Please copy the material below without changes, starting at the line that contains "Open the @WashWizards handle" and ending at the line that contains "point(946,185)".

-- start Records --

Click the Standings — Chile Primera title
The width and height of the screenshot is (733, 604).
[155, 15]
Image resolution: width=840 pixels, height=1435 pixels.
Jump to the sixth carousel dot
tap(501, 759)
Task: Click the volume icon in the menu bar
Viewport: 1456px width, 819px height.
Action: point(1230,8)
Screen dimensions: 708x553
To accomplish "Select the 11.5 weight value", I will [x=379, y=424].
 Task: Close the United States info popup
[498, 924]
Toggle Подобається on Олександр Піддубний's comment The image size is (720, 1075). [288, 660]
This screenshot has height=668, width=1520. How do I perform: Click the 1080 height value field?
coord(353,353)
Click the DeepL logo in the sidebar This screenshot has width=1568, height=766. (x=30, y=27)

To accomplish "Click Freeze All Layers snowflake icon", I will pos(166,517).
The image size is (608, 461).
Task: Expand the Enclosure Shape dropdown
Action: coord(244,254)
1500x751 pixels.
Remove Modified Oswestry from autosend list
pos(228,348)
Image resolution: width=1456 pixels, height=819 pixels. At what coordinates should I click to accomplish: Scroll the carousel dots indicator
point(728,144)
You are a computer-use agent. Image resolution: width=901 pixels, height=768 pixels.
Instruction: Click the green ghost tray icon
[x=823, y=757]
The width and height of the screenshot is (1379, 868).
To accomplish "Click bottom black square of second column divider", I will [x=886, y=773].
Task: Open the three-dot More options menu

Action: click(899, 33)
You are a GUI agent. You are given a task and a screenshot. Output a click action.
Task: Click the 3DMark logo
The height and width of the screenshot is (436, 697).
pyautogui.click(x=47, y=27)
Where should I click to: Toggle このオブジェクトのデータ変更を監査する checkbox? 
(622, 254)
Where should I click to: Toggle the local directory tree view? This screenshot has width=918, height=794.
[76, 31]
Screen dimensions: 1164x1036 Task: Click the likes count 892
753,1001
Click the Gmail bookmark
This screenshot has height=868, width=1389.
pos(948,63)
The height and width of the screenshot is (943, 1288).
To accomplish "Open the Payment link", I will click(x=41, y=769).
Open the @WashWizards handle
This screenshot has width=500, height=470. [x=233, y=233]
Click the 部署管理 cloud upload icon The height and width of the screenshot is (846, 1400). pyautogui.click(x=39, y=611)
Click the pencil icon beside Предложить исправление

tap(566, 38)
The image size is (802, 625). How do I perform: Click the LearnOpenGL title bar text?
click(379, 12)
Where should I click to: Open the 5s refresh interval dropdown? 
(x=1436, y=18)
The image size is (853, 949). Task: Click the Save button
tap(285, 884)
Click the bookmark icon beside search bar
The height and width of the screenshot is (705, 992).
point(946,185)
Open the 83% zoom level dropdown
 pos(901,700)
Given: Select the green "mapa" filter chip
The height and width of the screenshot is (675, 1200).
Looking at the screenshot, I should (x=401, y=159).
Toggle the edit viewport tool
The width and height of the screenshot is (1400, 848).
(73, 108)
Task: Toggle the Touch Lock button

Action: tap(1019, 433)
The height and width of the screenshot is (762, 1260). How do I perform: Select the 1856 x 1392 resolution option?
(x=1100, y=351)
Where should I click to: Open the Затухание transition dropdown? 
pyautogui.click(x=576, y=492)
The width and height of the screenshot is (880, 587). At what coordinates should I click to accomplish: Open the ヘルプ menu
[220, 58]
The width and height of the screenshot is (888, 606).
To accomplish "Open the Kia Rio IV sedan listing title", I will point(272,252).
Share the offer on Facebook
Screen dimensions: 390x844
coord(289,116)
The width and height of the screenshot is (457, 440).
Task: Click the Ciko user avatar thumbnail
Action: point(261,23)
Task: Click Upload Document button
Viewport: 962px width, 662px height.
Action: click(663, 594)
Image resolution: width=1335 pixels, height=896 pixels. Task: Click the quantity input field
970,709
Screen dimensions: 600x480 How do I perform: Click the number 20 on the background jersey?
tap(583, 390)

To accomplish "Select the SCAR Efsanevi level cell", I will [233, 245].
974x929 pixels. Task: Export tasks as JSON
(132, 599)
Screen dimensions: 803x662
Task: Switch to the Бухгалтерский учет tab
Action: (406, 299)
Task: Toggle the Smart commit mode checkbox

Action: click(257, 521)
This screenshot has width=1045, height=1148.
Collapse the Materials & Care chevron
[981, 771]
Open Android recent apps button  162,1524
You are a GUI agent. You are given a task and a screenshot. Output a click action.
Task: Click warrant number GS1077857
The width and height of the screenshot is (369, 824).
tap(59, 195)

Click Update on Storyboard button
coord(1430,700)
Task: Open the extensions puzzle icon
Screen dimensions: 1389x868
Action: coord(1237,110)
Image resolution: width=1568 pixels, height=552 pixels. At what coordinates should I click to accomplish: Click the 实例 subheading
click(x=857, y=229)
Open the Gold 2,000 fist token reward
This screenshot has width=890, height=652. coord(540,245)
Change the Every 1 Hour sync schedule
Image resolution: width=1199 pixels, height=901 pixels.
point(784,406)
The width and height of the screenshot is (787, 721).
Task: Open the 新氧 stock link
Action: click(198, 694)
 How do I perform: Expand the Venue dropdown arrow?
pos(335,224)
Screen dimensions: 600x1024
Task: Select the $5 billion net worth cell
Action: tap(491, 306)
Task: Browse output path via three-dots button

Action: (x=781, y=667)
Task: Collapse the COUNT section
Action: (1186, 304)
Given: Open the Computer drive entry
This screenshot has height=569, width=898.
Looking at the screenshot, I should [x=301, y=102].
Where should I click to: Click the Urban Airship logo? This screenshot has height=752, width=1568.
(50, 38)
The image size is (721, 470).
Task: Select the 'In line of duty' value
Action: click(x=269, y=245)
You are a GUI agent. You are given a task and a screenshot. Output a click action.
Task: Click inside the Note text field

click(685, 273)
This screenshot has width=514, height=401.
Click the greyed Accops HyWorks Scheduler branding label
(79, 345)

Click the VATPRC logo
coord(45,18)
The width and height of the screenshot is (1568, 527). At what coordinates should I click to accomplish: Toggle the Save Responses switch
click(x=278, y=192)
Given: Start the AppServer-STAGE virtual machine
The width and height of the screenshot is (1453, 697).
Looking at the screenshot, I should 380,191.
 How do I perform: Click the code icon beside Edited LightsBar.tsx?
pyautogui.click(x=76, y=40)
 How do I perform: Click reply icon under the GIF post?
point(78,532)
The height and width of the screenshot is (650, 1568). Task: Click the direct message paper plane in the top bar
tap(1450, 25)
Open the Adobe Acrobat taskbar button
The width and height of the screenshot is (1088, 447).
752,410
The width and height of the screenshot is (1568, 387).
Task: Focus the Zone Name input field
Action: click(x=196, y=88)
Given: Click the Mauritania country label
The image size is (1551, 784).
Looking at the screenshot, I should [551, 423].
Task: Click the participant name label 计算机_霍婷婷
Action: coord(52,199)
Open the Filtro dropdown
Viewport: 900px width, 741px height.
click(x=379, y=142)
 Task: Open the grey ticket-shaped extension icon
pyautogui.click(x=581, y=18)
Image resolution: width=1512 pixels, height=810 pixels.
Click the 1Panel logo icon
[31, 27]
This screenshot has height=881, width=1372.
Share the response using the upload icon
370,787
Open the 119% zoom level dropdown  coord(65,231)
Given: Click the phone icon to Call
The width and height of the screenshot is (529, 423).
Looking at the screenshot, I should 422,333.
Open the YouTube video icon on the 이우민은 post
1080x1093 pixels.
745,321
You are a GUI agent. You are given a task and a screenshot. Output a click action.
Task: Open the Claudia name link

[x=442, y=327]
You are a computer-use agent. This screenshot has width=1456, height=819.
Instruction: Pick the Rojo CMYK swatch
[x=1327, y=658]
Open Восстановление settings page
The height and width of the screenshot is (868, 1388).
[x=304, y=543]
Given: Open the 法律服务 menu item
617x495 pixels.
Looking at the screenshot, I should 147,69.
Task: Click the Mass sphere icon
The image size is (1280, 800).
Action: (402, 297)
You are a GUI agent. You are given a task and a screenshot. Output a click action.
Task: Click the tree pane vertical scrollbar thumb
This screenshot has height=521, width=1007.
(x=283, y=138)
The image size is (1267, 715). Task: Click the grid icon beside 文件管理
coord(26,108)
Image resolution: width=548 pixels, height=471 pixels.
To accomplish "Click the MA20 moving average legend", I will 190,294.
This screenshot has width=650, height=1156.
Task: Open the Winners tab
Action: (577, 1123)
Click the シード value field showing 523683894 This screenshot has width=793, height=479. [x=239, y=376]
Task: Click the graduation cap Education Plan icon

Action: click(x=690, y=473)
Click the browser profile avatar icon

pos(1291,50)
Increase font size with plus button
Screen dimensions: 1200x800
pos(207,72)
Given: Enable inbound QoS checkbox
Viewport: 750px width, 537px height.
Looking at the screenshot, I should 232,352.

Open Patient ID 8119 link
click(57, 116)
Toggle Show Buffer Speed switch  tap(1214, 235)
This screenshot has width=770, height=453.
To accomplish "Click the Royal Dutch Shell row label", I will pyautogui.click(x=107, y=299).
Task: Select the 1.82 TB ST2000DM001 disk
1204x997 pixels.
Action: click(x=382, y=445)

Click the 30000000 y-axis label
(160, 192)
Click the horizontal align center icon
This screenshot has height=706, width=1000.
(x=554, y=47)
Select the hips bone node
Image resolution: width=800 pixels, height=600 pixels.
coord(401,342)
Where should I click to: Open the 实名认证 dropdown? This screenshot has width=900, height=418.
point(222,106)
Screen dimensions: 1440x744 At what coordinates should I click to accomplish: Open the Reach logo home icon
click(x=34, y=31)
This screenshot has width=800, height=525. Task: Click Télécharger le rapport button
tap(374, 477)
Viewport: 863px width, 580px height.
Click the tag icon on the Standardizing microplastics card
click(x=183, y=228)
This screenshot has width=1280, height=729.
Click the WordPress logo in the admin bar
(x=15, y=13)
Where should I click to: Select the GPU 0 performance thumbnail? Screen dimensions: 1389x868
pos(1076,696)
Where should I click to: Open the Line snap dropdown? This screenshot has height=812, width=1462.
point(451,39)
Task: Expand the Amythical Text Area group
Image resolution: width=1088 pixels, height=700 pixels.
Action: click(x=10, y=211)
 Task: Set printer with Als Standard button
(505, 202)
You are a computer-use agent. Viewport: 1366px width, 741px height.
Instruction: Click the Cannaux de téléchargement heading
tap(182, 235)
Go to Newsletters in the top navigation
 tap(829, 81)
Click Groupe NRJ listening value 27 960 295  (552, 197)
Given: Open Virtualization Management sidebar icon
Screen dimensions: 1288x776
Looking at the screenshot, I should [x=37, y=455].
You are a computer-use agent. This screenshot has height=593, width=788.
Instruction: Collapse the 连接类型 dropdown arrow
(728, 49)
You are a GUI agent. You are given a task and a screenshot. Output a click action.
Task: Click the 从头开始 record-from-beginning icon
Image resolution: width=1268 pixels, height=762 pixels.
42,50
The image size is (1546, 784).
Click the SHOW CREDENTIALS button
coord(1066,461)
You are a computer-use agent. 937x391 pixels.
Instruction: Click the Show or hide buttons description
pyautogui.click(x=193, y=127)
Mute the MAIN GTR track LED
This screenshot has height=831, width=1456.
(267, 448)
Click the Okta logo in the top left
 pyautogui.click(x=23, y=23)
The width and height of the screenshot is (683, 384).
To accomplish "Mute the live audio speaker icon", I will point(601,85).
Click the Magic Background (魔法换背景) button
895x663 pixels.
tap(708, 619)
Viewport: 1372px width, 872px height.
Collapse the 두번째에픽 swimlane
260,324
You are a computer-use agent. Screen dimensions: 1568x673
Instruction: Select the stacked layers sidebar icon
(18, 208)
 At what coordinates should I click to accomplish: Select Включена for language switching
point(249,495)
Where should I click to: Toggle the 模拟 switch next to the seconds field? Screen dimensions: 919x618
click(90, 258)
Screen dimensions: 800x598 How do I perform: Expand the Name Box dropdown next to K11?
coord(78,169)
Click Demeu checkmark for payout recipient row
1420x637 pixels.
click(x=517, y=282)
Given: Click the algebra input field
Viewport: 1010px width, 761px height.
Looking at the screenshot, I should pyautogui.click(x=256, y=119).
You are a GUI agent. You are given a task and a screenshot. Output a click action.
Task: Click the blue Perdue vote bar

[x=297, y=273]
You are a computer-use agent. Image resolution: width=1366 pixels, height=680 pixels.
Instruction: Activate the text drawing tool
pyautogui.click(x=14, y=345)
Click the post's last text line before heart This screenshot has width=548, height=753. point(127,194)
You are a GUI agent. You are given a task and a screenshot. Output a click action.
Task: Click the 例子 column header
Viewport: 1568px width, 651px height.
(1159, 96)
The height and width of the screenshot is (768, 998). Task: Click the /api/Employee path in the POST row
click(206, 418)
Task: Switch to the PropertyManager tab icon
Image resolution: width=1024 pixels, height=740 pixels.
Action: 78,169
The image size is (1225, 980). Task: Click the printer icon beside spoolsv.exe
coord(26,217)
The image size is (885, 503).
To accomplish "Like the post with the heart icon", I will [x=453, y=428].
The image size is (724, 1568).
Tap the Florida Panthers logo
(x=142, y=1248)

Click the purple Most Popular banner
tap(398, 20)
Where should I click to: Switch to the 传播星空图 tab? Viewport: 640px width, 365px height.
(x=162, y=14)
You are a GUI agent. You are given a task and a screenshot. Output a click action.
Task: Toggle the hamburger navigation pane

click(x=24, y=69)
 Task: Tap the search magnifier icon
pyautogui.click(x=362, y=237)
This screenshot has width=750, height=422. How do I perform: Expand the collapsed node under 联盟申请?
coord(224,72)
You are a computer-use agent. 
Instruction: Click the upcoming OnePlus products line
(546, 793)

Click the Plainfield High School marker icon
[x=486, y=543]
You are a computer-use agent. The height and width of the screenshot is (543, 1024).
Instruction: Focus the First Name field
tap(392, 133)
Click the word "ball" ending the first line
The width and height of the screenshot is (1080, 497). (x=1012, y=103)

-- end Records --

▸ Written solution
Open the @WashWizards handle
This screenshot has width=500, height=470. [x=233, y=233]
Click the 部署管理 cloud upload icon The height and width of the screenshot is (846, 1400). pyautogui.click(x=39, y=611)
Click the pencil icon beside Предложить исправление

tap(566, 38)
The image size is (802, 625). How do I perform: Click the LearnOpenGL title bar text?
click(379, 12)
Where should I click to: Open the 5s refresh interval dropdown? 
(x=1436, y=18)
The image size is (853, 949). Task: Click the Save button
tap(285, 884)
Click the bookmark icon beside search bar
The height and width of the screenshot is (705, 992).
point(946,185)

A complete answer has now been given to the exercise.